**What is asked**
**a)** According to the passage on conservatism, what do conservatives think causes war?
**b)** Decide whether each statement agrees with the passage on conservatism, and quote the deciding words for each: (i) Conservatives regard welfare provisions as unnecessary. (ii) Conservatives favor retributive punishment in criminal law. (iii) Innovation denotes the alterations we have to suffer.
**c)** From the passage on conservatism, extract the part starting with "With some people" and going on through "or specifically cultivated.".

**Document text**
____

With some people this is a choice; in others it is a disposition which appears, in their preferences and aversions, and is not chosen or specifically cultivated.
Now, all this is represented in a certain attitude towards change and innovation; change denoting alterations we have to suffer and innovation those we design and execute.
Conservatives believe that social order is hard to achieve and easy to destroy, held by discipline and sacrifice, and that the indulgence of criminality and vice is not an act of kindness but an injustice for which all will pay. Conservatives therefore maintain severe and – to many people – unattractive attitudes. They favor retributive punishment in criminal law; they uphold the traditional family, the sacrifices it requires, and think that the father is an essential part in it; they believe in discipline in schools and value hard work and military service. They see welfare provisions as necessary, but also as a threat to genuine charity, easily rewarding antisocial conduct and creating a culture of dependency. They value the hard-won legal and constitutional inheritance of their country and believe that immigrants must also value it before being allowed to settle here. Conservatives do not think that war is caused by military strength, but by military weakness that tempts adventurers and tyrants. And that a properly ordered society must be prepared to fight wars, even in foreign lands, if it is to enjoy lasting peace in the homeland. In short conservatives are an unfriendly bunch who, in today’s world, must steel themselves to be reviled by people who make compassion into the cornerstone of the moral life.

____

**Records shown**
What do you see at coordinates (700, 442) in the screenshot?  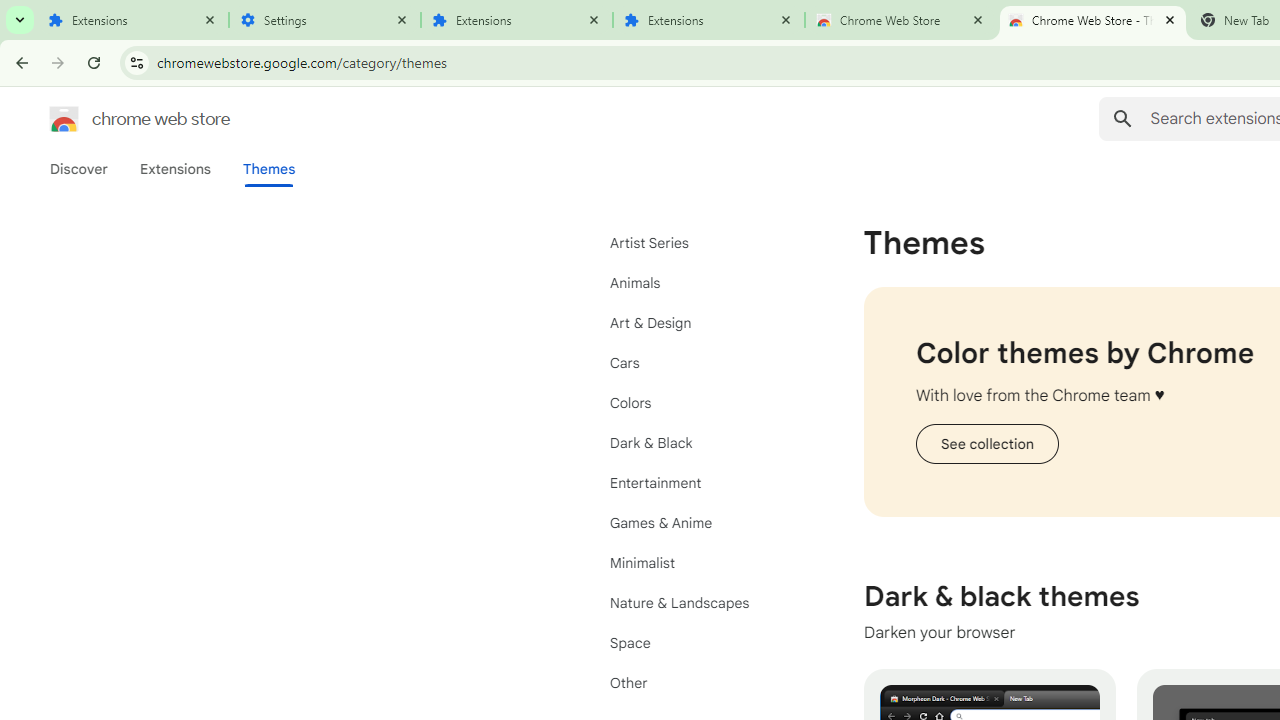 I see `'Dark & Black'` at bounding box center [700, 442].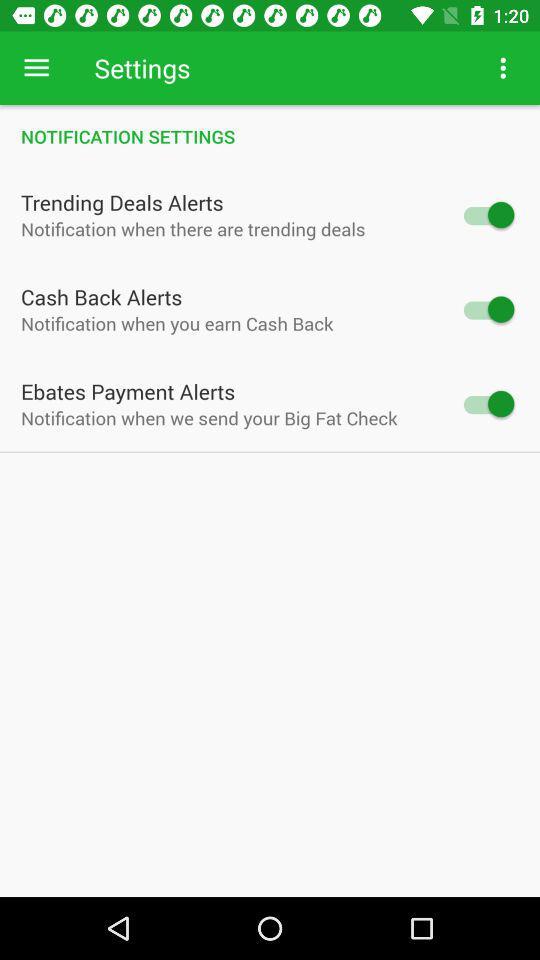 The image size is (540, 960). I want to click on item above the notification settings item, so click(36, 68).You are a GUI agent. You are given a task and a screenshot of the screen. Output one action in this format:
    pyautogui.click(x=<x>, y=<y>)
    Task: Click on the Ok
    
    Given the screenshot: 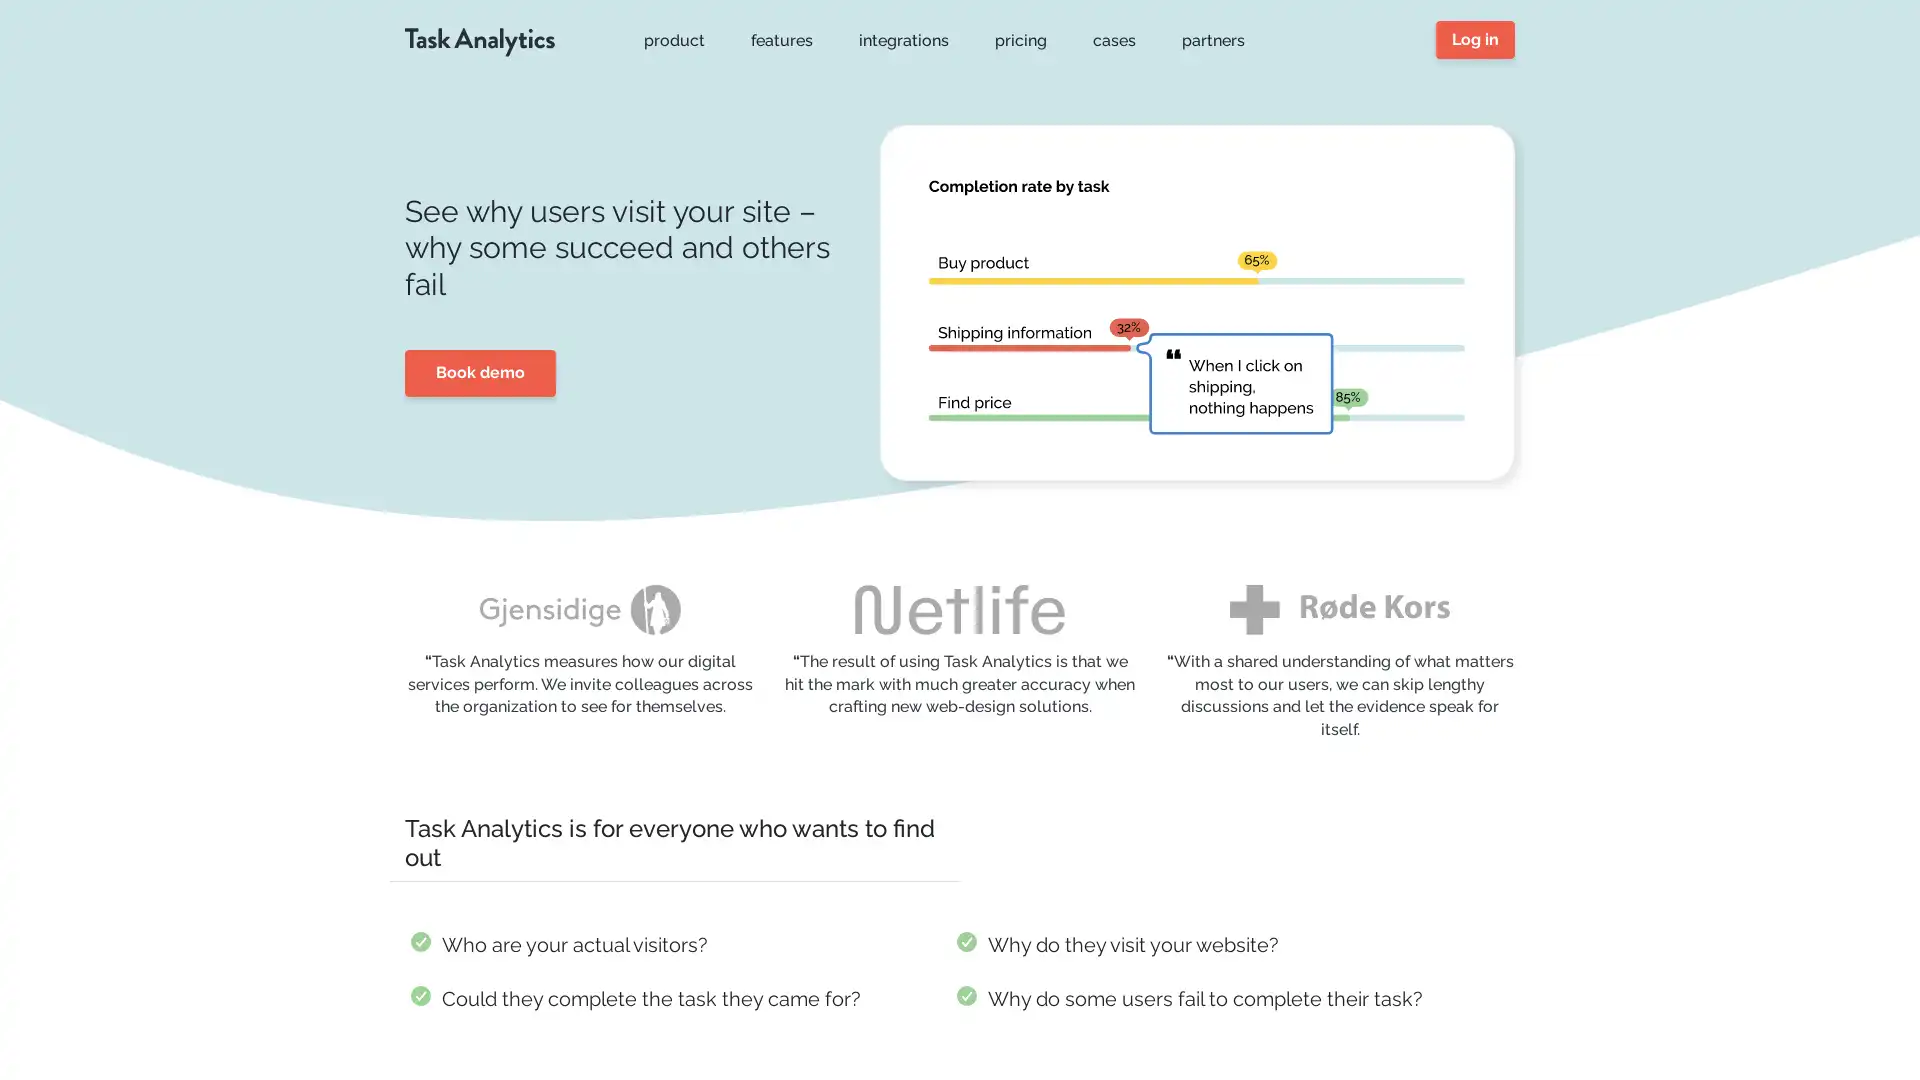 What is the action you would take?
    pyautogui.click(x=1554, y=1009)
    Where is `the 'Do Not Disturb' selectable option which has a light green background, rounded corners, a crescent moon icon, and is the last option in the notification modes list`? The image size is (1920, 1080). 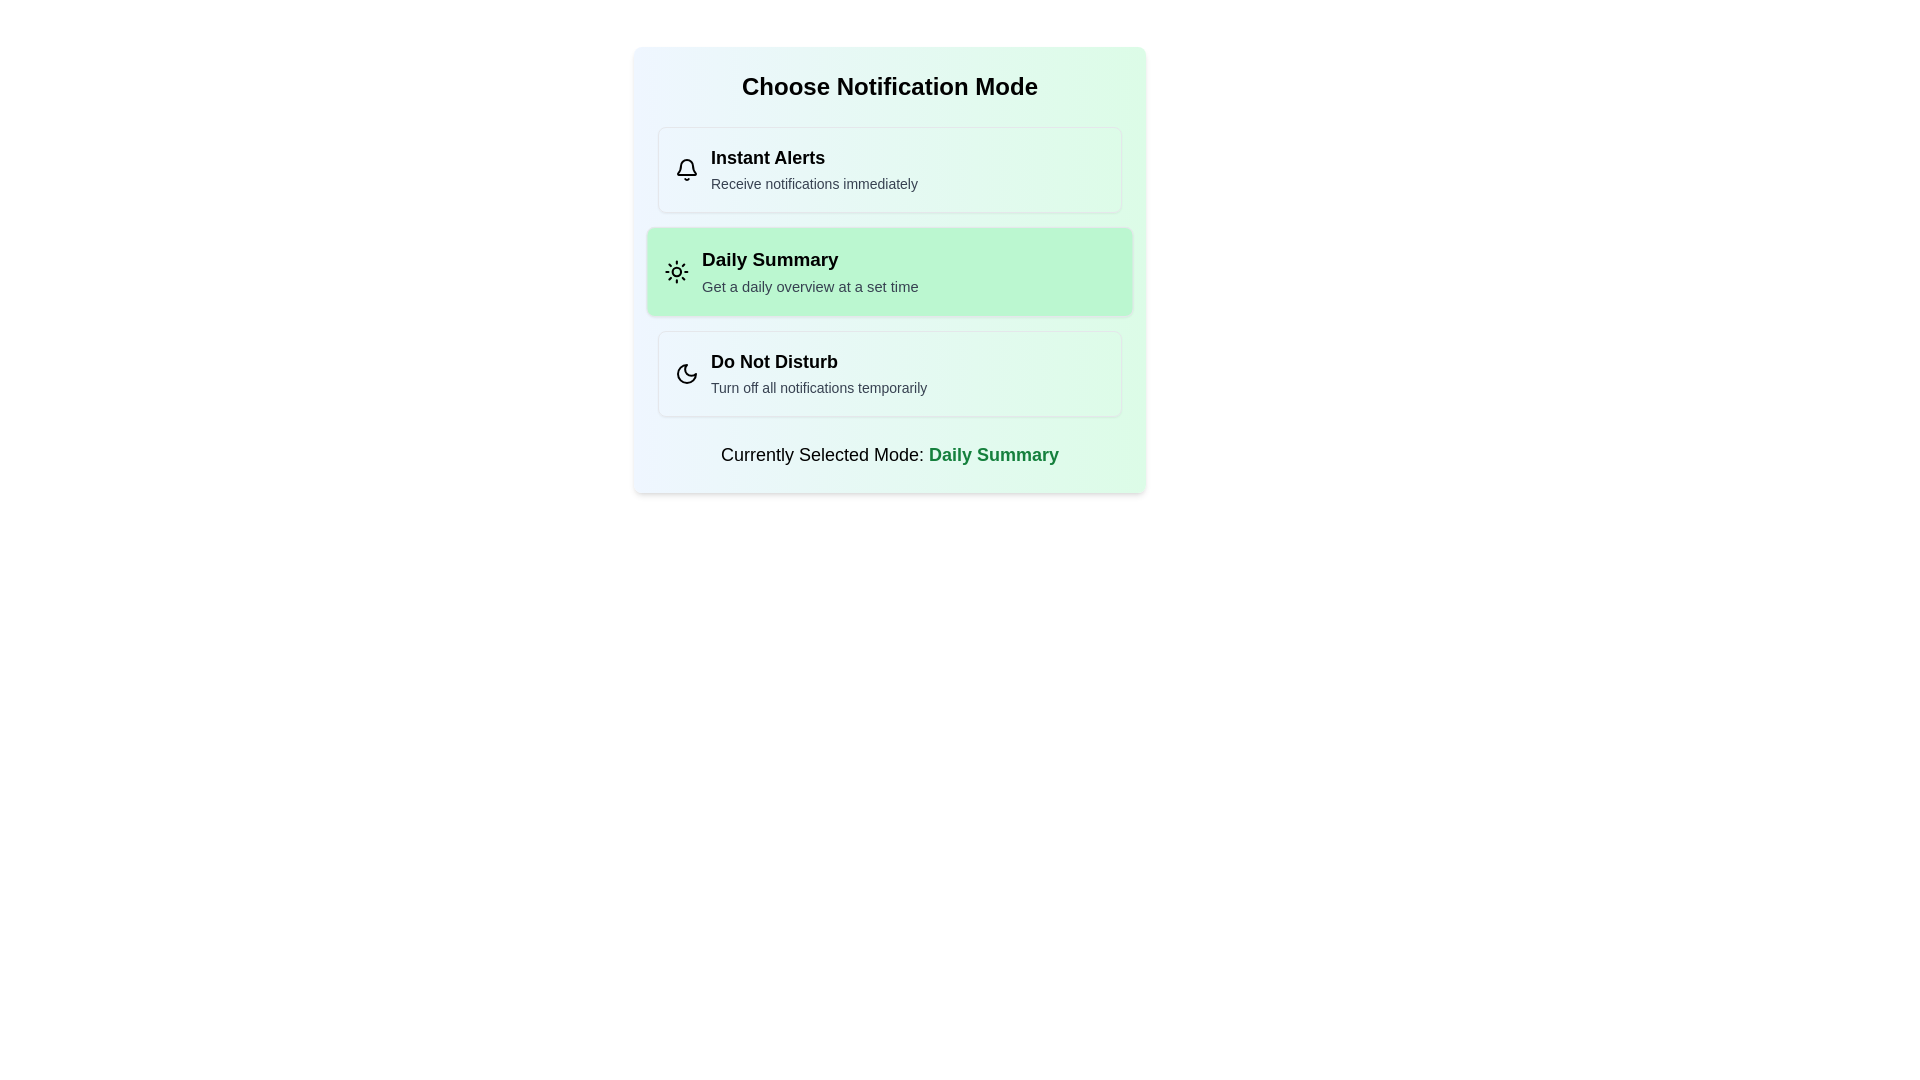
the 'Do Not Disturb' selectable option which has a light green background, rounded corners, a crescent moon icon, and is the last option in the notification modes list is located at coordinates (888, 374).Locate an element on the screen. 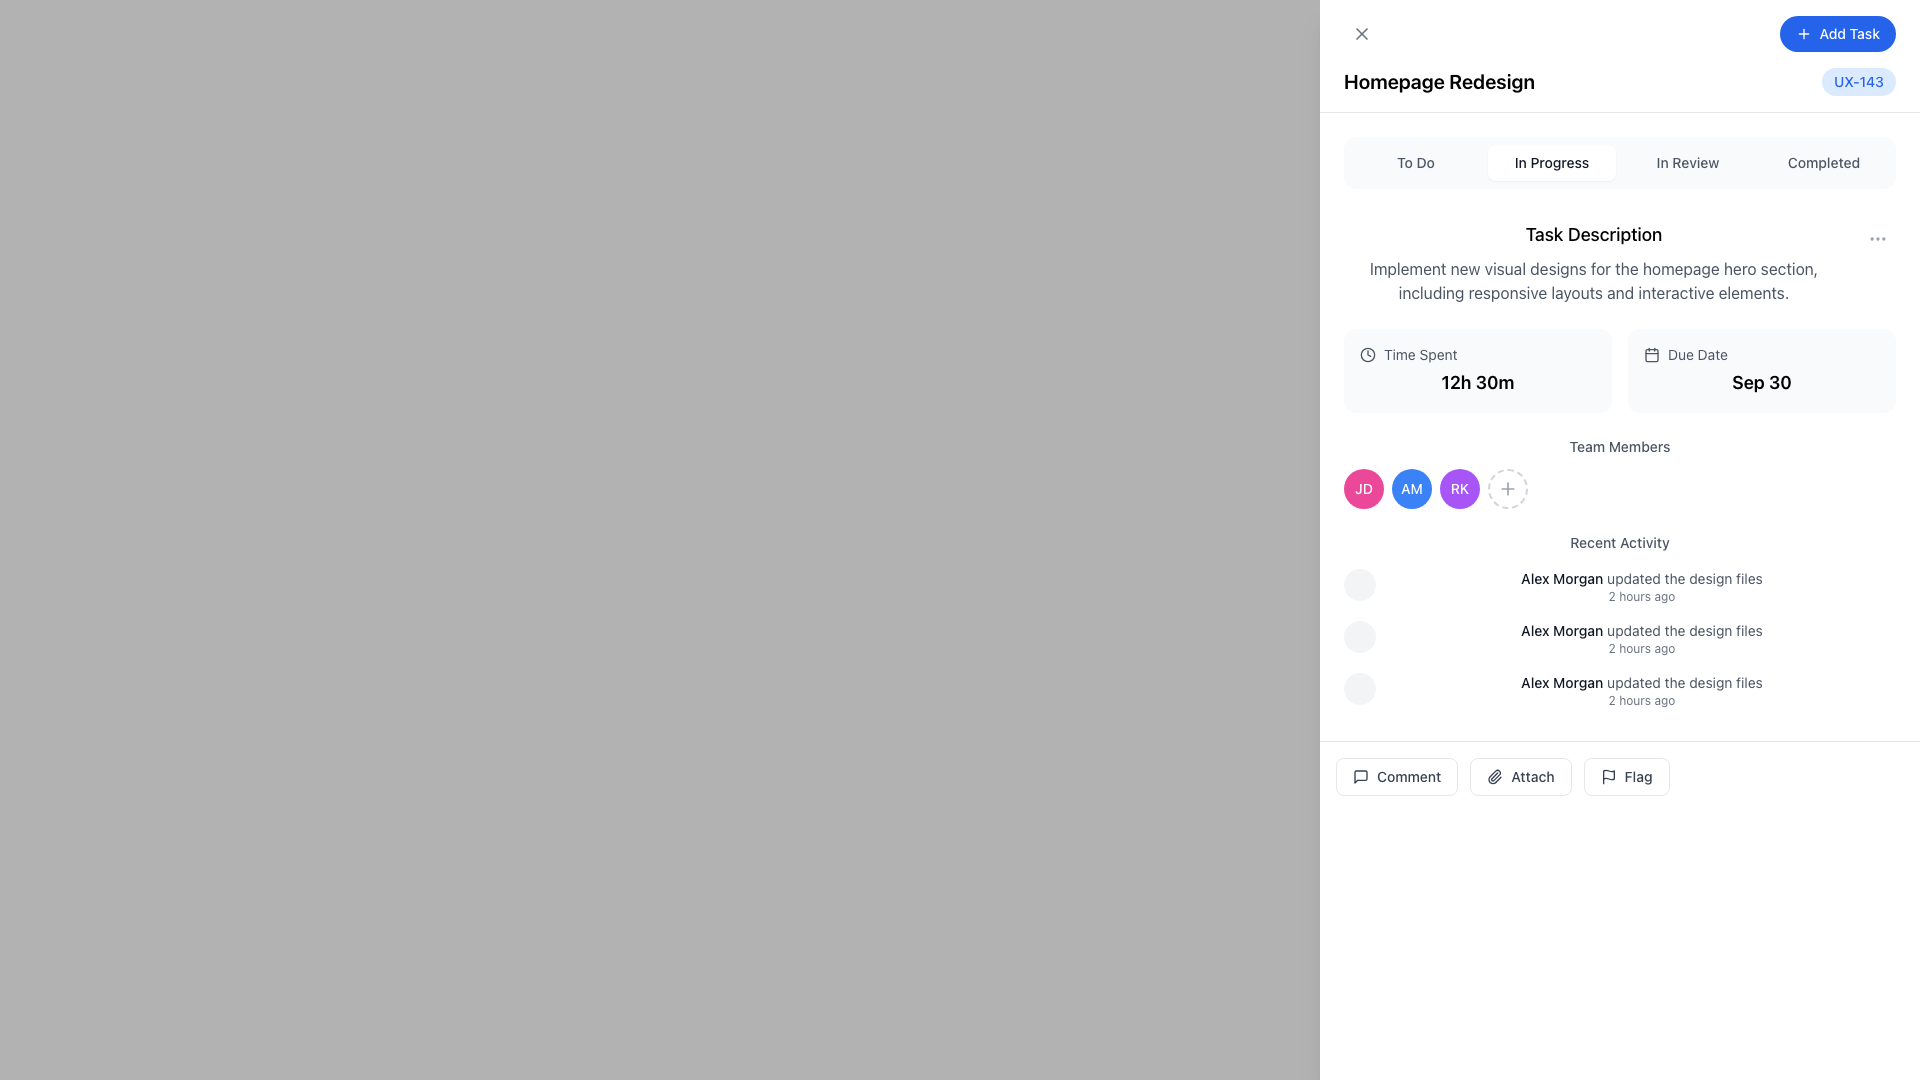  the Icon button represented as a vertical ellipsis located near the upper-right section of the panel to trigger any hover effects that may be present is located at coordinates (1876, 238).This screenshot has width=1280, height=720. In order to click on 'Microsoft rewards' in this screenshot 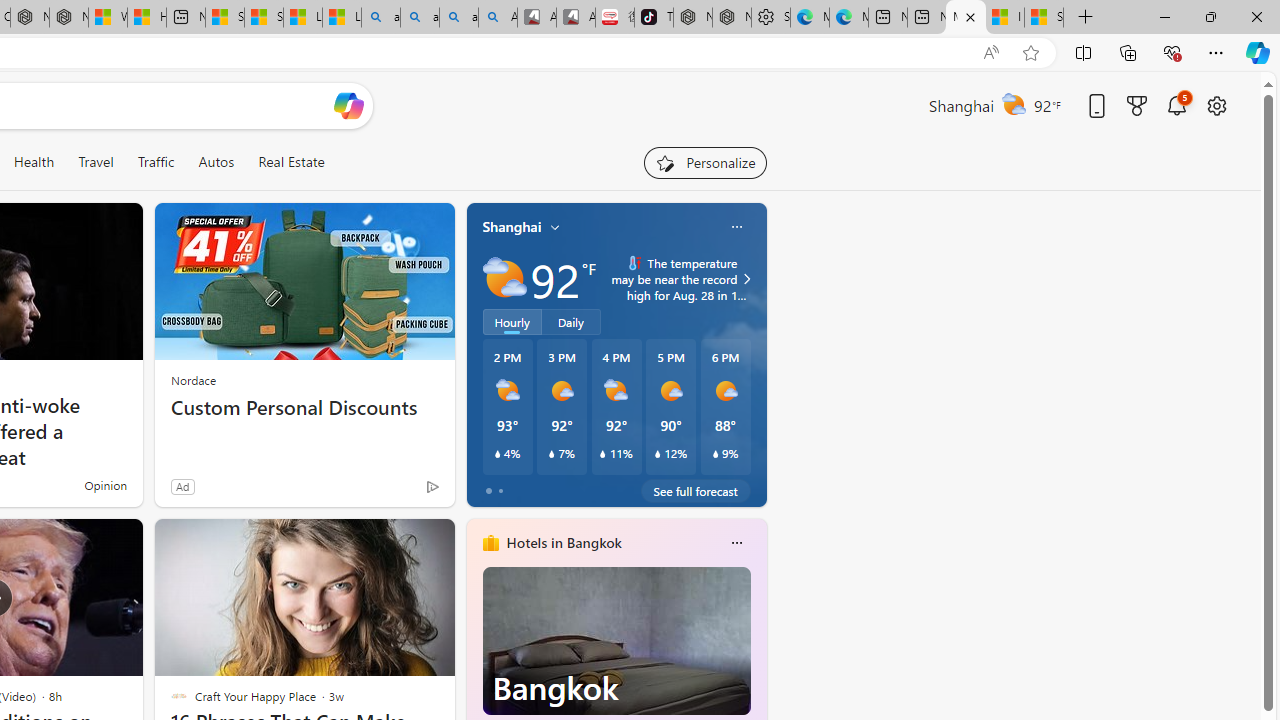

____

**Final answers**
**a)** Military weakness that tempts adventurers and tyrants.

**b)**
(i) No: "They see welfare provisions as necessary, but also as a threat to genuine charity"
(ii) Yes: "They favor retributive punishment in criminal law"
(iii) No: "change denoting alterations we have to suffer and innovation those we design and execute"

**c)**
With some people this is a choice; in others it is a disposition which appears, in their preferences and aversions, and is not chosen or specifically cultivated.